While the problems associated with consumption are well-known, international agreements to address them have fallen short of expectations. Cooperation through international organizations has been limited, insufficient, or entirely absent across many environmental issue areas. The Wealthy industrialized countries have been reticent to curb their consumption citing economic and quality of life concerns. As George H. W. Bush said at the 1992 Earth Summit, “The American way of life is not up for negotiation.” For their part, poorer developing countries have avoided signing any international agreements that may hinder their economic growth. Progress in international negotiations has therefore been incremental. Even when breakthroughs have emerged, countries have repeatedly reneged on international agreements.
Perhaps for these reasons, a range of innovative solutions to environmental problems have emerged outside the modern state system. One of the most promising of these solutions involves using market forces to address environmental challenges through sustainability standards, eco-labels, and third-party certifications. Eco-labels leverage the power of global supply chains to change the way goods are produced. They do so by establishing and enforcing voluntary standards that guide and constrain businesses across national borders. In essence, when a large company like McDonald’s determines that it will only source certified sustainable seafood (as it did for American branches in 2013), all of McDonald’s suppliers must obtain certification or risk being replaced. In this way, the economic leverage of large corporations in global supply chains becomes a useful instrument for exporting and enforcing environmental regulations across borders.
In recent years, eco-labeling has moved from the fringe to the mainstream. Today, many of the world’s largest brands use eco-labels to manage the impacts of their complex global supply chains. Lipton Tea, the single largest purchaser of tea leaves in the world, currently sources all of the tea for its tea bags from Rainforest Alliance certified farmers. Unilever aims to source all of its palm oil from certified suppliers by the end of 2019. By some estimates, one in every five products that crosses a border is now certified to a third-party standard of some sort.
Jason Clay, a Senior Vice President at World Wildlife Fund, estimates that production of just 15 priority commodities generate some of the most pressing environmental issues like deforestation, pesticide use, and over-fishing. Within these 15 commodities, 70% of cross-border trade is controlled by fewer than 500 companies. In some cases, single companies control a quarter of the entire market (e.g. Cargill with palm oil). If NGOs can convince these major players to purchase only eco-labeled goods, then there is the potential to transform entire global supply chains in a very short period. As Gerald Butts, former president and CEO of WWF Canada observed in The Globe and Mail:
Coke is the No. 1 purchaser of aluminum on the face of the earth…The No. 1 purchaser of sugar cane. The No. 3 purchaser of citrus. The second-largest purchaser of glass, and the fifth-largest purchaser of coffee. We could spend 50 years lobbying 75 national governments to change the regulatory framework for the way these commodities are grown and produced. Or these folks at Coke could make a decision that they’re not going to purchase anything that isn’t grown or produced in a certain way – and the whole global supply chain changes overnight… Coke is literally more important, when it comes to sustainability, than the United Nations.
So can eco-labels provide the environmental outcomes that have eluded international agreements?

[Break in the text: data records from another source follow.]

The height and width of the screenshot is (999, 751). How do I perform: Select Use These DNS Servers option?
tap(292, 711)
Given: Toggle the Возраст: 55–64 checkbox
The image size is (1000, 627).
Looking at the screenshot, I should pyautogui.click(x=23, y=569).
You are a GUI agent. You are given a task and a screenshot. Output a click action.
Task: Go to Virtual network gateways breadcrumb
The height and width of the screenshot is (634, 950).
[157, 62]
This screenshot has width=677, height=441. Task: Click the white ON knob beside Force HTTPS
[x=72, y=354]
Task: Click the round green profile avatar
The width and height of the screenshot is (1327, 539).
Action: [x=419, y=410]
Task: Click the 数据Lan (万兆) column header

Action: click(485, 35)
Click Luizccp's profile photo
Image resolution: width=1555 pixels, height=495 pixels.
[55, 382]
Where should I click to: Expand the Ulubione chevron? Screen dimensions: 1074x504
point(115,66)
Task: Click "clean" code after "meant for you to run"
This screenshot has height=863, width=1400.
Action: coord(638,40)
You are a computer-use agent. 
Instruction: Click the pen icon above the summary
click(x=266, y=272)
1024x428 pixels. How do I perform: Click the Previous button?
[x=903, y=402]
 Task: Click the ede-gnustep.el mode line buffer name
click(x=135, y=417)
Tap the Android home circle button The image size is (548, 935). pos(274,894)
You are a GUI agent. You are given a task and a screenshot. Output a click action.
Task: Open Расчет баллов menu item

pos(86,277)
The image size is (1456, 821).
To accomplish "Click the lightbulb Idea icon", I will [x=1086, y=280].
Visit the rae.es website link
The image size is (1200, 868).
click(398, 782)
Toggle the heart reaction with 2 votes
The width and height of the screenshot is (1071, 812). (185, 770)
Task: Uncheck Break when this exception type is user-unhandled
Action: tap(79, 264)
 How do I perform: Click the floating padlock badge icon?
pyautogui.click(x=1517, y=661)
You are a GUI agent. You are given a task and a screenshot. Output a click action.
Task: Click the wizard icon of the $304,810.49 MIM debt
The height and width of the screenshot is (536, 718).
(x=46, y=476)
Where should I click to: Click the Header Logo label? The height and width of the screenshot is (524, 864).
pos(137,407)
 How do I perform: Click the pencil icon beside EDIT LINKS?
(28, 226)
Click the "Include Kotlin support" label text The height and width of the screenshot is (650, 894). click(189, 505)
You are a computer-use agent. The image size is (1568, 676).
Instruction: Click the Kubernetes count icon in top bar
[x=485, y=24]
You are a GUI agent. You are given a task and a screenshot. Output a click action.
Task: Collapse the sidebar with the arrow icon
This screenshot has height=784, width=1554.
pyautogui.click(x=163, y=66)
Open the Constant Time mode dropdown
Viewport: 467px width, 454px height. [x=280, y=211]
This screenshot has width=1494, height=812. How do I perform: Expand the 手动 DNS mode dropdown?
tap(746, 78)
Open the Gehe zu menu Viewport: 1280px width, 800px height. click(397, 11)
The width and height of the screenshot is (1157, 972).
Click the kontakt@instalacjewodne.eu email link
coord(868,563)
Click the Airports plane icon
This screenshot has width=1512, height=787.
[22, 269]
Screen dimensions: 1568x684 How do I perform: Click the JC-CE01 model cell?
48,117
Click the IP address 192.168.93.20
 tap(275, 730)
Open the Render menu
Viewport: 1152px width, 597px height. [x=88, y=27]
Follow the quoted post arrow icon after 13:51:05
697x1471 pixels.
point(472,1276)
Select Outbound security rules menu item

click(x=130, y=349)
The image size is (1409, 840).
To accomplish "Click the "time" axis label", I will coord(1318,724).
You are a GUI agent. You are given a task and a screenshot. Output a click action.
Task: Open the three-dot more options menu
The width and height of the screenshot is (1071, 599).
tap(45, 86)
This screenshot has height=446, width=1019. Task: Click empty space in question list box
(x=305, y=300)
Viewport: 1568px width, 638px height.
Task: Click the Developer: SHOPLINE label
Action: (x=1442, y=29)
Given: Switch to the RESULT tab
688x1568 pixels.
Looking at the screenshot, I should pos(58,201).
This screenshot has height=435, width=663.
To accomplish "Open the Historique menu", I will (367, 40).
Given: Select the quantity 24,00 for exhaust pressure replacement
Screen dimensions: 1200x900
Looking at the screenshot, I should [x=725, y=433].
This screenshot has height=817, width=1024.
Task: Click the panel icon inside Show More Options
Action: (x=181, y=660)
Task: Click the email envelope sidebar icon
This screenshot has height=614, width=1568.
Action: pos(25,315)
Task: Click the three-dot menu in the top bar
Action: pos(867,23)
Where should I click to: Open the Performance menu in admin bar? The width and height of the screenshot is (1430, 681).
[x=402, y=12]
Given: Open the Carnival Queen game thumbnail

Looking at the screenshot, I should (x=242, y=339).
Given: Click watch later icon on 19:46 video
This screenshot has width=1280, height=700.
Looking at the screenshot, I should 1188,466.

That remains to be seen. They can certainly provide timely responses to urgent environmental challenges. They do, however, have significant limitations. Principally, while some eco-labels are credible and capable of transforming global supply chains, others are little more than greenwash used to burnish corporate brands. The problem is that there is often very little to separate credible eco-labels from greenwash. It is important to distinguish credible third-party eco-labeling organizations from non-credible ones. Separating the real from the fake is an essential first step in determining whether non-state governance more broadly is capable of achieving better environmental results than conventional international negotiations.
Feature image credit: “Forest” by SplitShire. Public domain via Pixabay.
It’s a pity Hamish van der Ven didn’t suggest the obvious: that no one needs to buy coke at all. That would have a bigger effect on reducing human impact on the environment. The sum of human happiness would, I think, be increased by transferring spending from a myriad of cheap, ephemeral and throw-away items that are polluting the world, to a much smaller number of expensive, high quality, hand made items, such as furniture, clothing and art work that will last much longer and which, in terms of pleasure/satisfaction per unit of time, are really much cheaper, as well as having lower environmental impact, if only because they last so long.